Etats-Unis

Immobilier US : Les ventes de logements existants aux États-Unis ont baissé en juin pour le troisième mois d’affilée

Immobilier US : Les ventes de logements existants aux États-Unis ont baissé en juin pour le troisième mois d’affilée, selon des chiffres publiés par l’Association nationale des agents immobiliers américaine (NAR).

Selon l’Association des Agents Immobiliers, la NAR, les ventes de logements existants aux États-Unis ont reculé en juin, pour le troisième mois d’affilée, de 0,8% en glissement annuel à 4,77 millions d’unités tandis que les analystes s’attendaient à 4,93 millions d’unités.

Parmi les éléments qui ont pesé sur le marché, un nombre inhabituel d’annulations de contrats.
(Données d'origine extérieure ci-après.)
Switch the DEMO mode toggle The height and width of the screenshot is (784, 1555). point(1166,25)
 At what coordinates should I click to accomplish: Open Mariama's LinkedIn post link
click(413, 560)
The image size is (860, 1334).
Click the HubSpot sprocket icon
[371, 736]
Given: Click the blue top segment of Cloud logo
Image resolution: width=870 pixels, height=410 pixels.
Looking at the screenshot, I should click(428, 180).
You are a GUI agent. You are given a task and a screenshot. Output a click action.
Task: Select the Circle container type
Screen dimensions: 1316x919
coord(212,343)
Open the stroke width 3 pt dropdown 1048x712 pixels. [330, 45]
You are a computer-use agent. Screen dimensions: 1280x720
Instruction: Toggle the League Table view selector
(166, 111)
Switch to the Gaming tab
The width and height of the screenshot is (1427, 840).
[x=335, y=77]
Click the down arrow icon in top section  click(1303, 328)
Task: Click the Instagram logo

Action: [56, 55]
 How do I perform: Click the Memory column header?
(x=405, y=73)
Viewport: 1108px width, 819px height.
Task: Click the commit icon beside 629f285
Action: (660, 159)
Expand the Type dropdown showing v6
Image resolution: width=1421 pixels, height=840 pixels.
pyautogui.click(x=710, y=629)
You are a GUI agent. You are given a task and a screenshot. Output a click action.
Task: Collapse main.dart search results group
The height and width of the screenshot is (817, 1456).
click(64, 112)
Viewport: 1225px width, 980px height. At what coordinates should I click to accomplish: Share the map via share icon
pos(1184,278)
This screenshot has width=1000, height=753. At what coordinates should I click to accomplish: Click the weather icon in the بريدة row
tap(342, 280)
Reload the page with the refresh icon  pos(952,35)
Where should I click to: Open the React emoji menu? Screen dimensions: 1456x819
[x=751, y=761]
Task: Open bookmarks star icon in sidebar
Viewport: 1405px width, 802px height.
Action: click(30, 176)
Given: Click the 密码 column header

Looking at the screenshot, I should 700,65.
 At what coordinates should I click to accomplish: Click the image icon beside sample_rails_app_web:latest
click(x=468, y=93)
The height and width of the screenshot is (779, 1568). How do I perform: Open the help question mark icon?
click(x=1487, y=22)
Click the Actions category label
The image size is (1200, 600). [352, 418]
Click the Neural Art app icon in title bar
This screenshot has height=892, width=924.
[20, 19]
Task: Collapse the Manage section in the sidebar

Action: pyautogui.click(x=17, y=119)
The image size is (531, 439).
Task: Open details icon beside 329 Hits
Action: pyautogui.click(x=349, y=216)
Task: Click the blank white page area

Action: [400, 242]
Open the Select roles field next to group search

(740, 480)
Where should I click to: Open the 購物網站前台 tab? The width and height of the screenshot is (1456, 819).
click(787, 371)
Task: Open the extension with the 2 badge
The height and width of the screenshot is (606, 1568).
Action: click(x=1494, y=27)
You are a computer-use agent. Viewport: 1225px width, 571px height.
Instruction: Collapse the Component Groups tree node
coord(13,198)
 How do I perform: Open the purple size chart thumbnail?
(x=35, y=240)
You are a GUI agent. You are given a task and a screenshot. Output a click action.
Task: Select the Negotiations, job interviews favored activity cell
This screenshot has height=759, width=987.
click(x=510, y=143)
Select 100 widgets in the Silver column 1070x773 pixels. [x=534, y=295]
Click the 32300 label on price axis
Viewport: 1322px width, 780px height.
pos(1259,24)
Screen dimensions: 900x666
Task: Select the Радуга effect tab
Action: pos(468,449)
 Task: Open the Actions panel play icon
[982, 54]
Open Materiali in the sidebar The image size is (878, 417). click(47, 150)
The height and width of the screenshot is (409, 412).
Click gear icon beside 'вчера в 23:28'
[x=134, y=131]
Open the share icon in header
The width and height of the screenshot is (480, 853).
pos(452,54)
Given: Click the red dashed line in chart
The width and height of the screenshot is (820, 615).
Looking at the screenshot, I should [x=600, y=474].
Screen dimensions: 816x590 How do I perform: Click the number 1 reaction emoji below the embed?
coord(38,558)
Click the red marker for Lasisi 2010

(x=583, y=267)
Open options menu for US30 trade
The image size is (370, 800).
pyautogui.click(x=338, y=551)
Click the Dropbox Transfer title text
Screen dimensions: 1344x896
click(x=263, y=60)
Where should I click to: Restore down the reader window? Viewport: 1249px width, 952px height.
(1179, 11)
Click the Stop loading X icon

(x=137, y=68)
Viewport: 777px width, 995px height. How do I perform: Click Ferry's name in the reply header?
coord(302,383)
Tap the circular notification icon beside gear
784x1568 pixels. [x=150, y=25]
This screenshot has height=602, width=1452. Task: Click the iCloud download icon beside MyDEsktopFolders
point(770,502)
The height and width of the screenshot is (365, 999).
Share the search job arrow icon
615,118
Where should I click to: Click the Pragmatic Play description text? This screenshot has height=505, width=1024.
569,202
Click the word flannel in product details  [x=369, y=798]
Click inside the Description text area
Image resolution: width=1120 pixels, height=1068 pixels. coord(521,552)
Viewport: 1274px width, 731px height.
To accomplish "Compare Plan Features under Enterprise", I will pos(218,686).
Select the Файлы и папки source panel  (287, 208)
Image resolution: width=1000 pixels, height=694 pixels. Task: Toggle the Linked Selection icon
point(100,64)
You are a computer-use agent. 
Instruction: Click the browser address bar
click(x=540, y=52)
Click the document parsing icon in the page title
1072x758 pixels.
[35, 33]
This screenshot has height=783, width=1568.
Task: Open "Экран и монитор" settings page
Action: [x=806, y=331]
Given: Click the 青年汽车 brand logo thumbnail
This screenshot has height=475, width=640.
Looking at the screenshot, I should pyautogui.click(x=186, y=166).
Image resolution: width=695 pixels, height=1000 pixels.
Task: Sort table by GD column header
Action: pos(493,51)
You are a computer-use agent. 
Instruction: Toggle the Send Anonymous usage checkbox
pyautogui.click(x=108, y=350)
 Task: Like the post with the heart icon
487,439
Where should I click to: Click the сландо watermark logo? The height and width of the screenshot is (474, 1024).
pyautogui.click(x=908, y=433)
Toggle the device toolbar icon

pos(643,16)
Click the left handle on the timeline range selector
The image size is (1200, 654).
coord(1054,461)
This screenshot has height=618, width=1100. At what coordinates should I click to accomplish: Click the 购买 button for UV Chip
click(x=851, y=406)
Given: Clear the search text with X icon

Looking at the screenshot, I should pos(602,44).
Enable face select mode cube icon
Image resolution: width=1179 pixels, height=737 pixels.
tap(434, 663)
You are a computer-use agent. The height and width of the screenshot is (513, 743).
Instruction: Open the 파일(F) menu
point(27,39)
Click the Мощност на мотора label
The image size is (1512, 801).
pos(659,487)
Les ventes de détresse ont représenté 30 % du volume total des ventes en juin, contre 31 % en mai et 32% en juin 2010. En juin, le prix médian d’un logement existant s’est établi à $184 300, en hausse de 0,8 % sur un an.

Les analystes estimaient au contraire que les ventes de logements anciens étaient reparties à la hausse. Leur prévision médiane donnait l’indice de la NAR à 4,93 millions de transactions par an.

En glissement annuel, les reventes de logements ont chuté de 8,8% en juin, indique la NAR. Le marché avait été soutenu en juin 2010 par un dispositif de crédit d’impôt accordé aux acheteurs.

 «L’incertitude économique et le fiasco politique autour du budget fédéral pourraient être à l’origine d’hésitations chez certains acheteurs ou vendeurs», ajoute la NAR, faisant référence au blocage des négociations destinées à relever le plafond publique américaine de la dette en échange d’un plan d’économies budgétaires à moyen terme.

 Les chiffres de la NAR montrent que le stock des logements anciens à vendre a progressé de 3,3% par rapport à mai et qu’il faudrait neuf mois et demi pour l’écouler au rythme des ventes de juin.

Pour Thomas Julien, de la banque française Natixis, «le marché du logement restera déprimé à moyen terme et il a un long chemin à parcourir avant que l’offre en excès ne diminue jusqu’à un niveau normal».

Son confrère Ian Shepherdson, du cabinet HFE, estime que les chiffres de la NAR renforcent l’idée selon laquelle la forte hausse des mises en chantier de logements du mois de juin annoncée la veille ne traduit qu’un rattrapage du retard pris les mois précédent et non le début d’un nouveau cycle de hausse.